The method of behavioral assignment presented here consists of a stepwise process which assigns predetermined behaviors to acceleration data using objectively identified threshold values of metrics derived from raw acceleration data (outlined in Fig. 1). Initially, behaviors to be classified were considered and metrics thought likely to differ depending on these behaviors were calculated from raw accelerometry data. Histograms of these metrics were then plotted to identify any patterns potentially indicative of discrete behaviors. These histograms, coupled with knowledge of the target species and the target behaviors, were then used to select the metrics most suitable for assigning behaviors from the accelerometry recordings. Behaviors were assigned dependent upon threshold values of these metrics. These thresholds were objectively determined values relating to the shape of the histograms, specifically the minimum frequency of data points falling between peaks (the interpeak frequency minimum).

Figure 1.

Figure 1

Flowchart of the process developed for assigning behaviors to accelerometry data.

Calculating metrics of acceleration

To identify metrics potentially indicative of discrete behaviors in both kittiwakes and humans, the following 10 metrics were calculated to 1‐sec intervals across the dataset of each subject bird or participant: mean acceleration and standard deviation of raw acceleration for each of the three axes (heave, surge, and sway), pitch of the body, and roll of the body; ODBA (overall dynamic body acceleration); and VeDBA (vectorial dynamic body acceleration). Mean and standard deviation of the acceleration values were calculated over a moving period of 25 data points (representing a duration of 1‐sec). Pitch (the angle of the device and therefore also of the bird or participant) and roll (the side‐to‐side movement of the bird or participant) were derived from all three axes using the following equations:

Pitch=Arctan(X/(Y2+Z2)1/2)(180/pi)
Roll=Arctan(Y/(X2+Z2)1/2)(180/pi)

where X is acceleration (g) in the surge axis, Y is acceleration (g) in the sway axis, and Z is acceleration (g) in the heave axis.

Overall dynamic body acceleration and VeDBA are measures of DBA (dynamic body acceleration) in all three dimensions. DBA was calculated by smoothing data for each axis across a 1‐sec period to calculate the static acceleration, and then subtracting the static acceleration values from the raw acceleration values.

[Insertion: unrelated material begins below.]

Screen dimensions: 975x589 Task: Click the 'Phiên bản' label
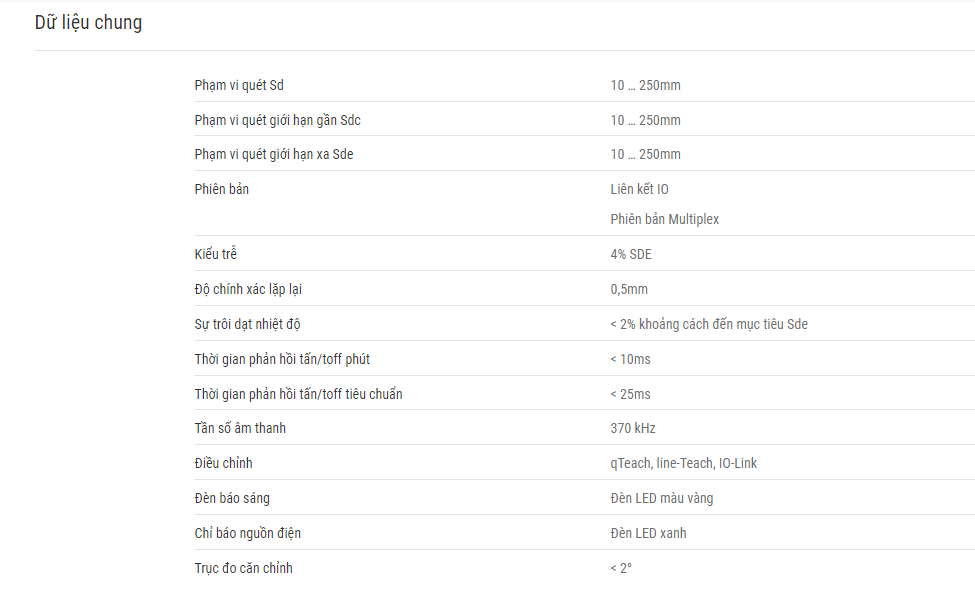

ODBA is the sum of the dynamic body acceleration of the three axes, whereas VeDBA is the square root of the sum of the squares of dynamic body acceleration of the three axes (Qasem et al. 2012).

Assigning behaviors

We aimed to categorize kittiwake behaviors as: flying, on land, and on water, while human behaviors were categorized as: sitting, walking, and running. Assignment of behaviors was undertaken in a stepwise manner for both kittiwakes and humans. Metrics of the recorded acceleration data were selected based on how clearly they appeared to distinguish these target behaviors. Then, one behavior at a time was separated from the others based on a threshold value calculated as an interpeak frequency minimum of the metric employed. For the kittiwake data, flight behavior was assigned first on the basis that this dynamic movement was likely to be more distinct than the stationary behaviors of “on land” or “on water.” The behaviors of “on land” or “on water” were then assigned to the remaining data. For human data, sitting was assigned before “walking” and “running” were assigned, again on the basis that this stationary behavior was likely to be more distinct than the behaviors relating to two types of movement, walking and running.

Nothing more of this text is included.